An 85-kDa Group VI phospholipase A, enzyme (iPLA(2)) that does not require Ca2+ for catalysis has recently been cloned from three rodent species. A homologous 88-kDa enzyme has been cloned from human B-lymphocyte lines that contains a 54-amino acid insert not present in the rodent enzymes, but human cells have not previously been observed to express catalytically active iPLA(2) isoforms other than the 88-kDa protein. We have cloned cDNA species that encode two distinct iPLA(2) isoforms from human pancreatic islet RNA and a human insulinoma cDNA library. One isoform is an 85-kDa protein (short isoform of human iPLA(2) (SH-iPLA(2))) and the other an 88-kDa protein (long isoform of human iPLA, (LH-iPLA(2))).
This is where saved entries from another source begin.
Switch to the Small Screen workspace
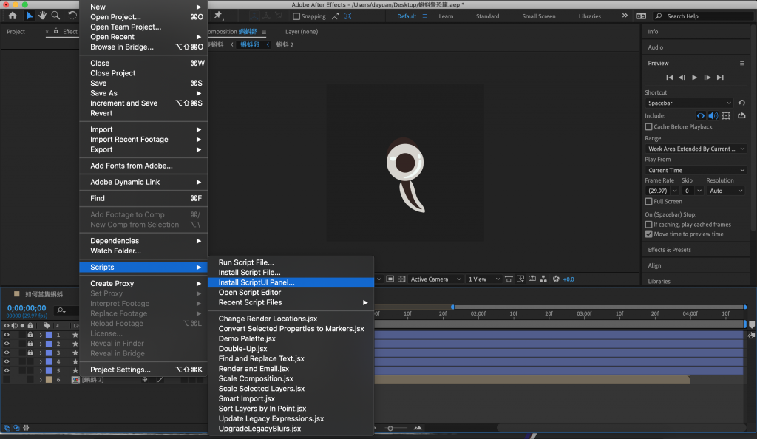This screenshot has height=439, width=757. coord(539,16)
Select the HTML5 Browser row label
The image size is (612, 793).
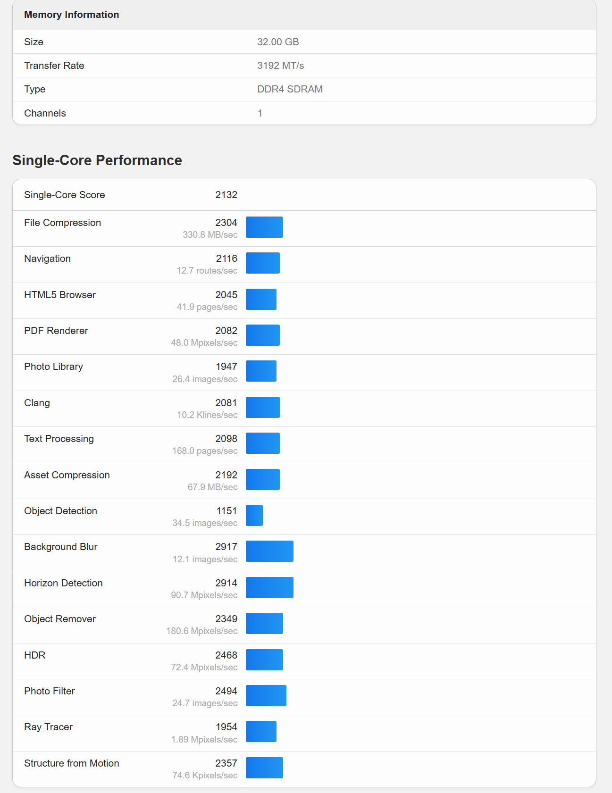(60, 295)
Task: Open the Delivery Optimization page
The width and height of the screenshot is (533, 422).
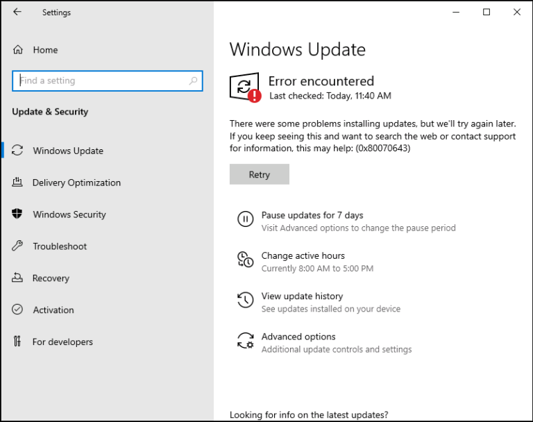Action: tap(76, 183)
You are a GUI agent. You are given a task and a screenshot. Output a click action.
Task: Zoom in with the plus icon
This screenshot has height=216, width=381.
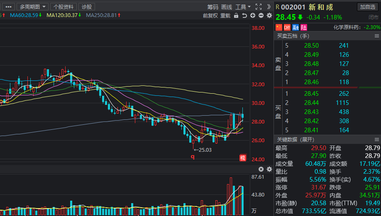tap(253, 15)
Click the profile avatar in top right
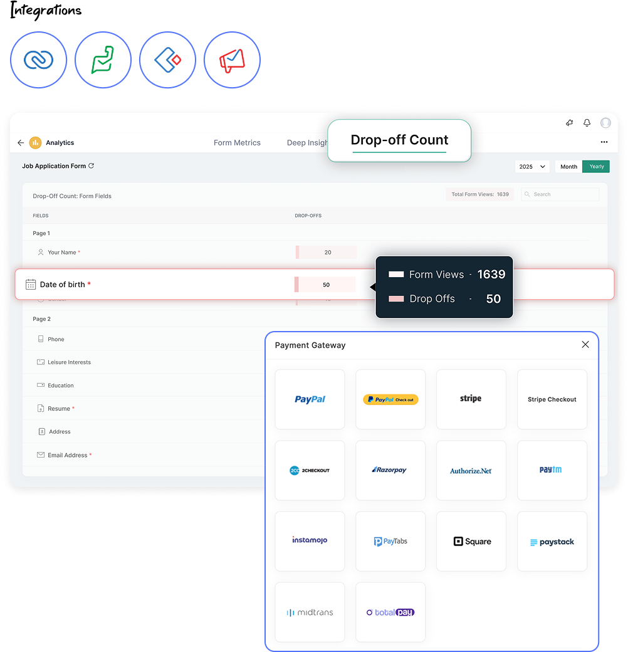628x652 pixels. (605, 123)
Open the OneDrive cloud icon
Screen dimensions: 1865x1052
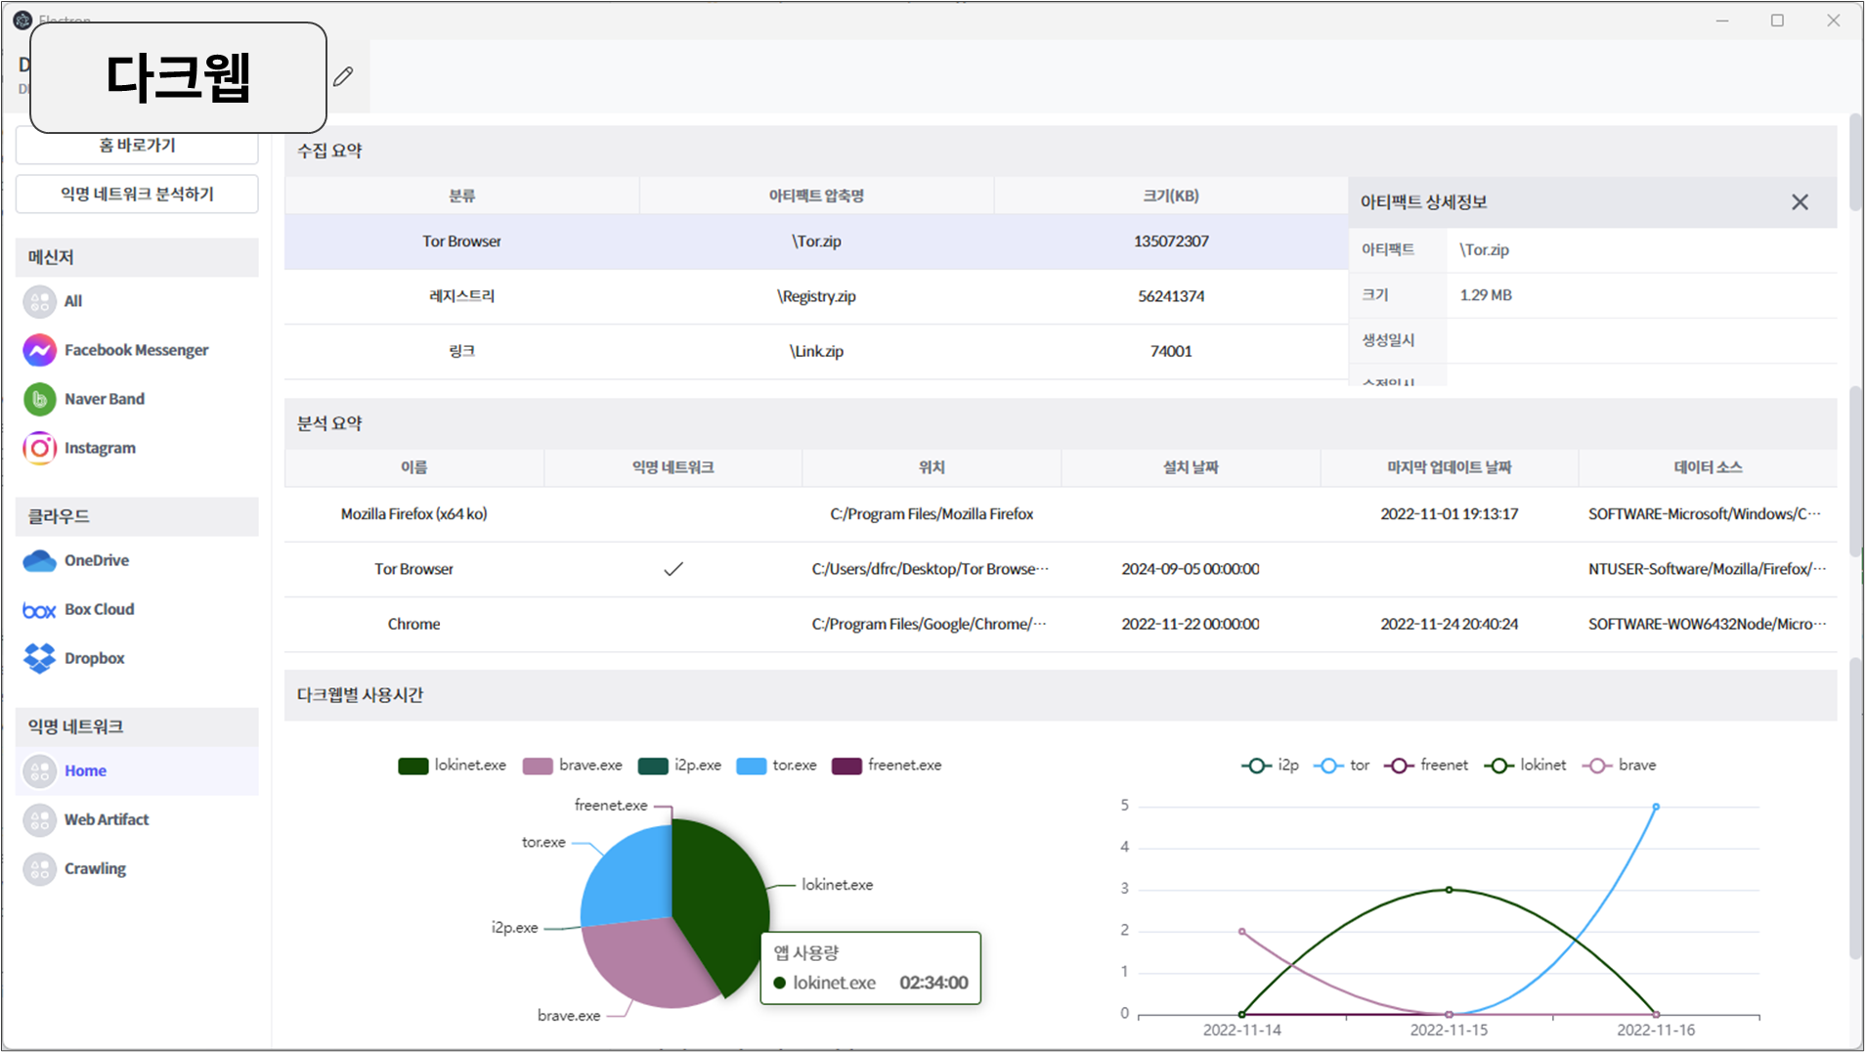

Transcripts encoding both isoforms are also observed in human promonocytic U937 cells. Recombinant SH-iPLA(2) and LH-iPLA(2) are both catalytically active in the absence of Ca2+ and inhibited by a bromoenol lactone suicide substrate, but LH-iPLA(2) is activated by ATP, whereas SH-iPLA(2) is not. The human iPLA(2) gene has been found to reside on chromosome 22 in region q13.1 and to contain 16 exons represented in the LH-iPLA(2) transcript. Exon 8 is not represented in the SH-iPLA(2) transcript, indicating that it arises by an exon-skipping mechanism of alternative splicing. The amino acid sequence encoded by exon 8 of the human iPLA(2) gene is proline-rich and shares a consensus motif of PX(5)PX(8)HHPX(12)NX(4)Q with the proline-rich middle linker domains of the Smad proteins DAF-3 and Smad4, Expression of mRNA species encoding two active iPLA(2) isoforms with distinguishable catalytic properties in two different types of human cells demonstrated here may have regulatory or functional implications about the roles of products of the iPLA(2) gene in cell biologic processes.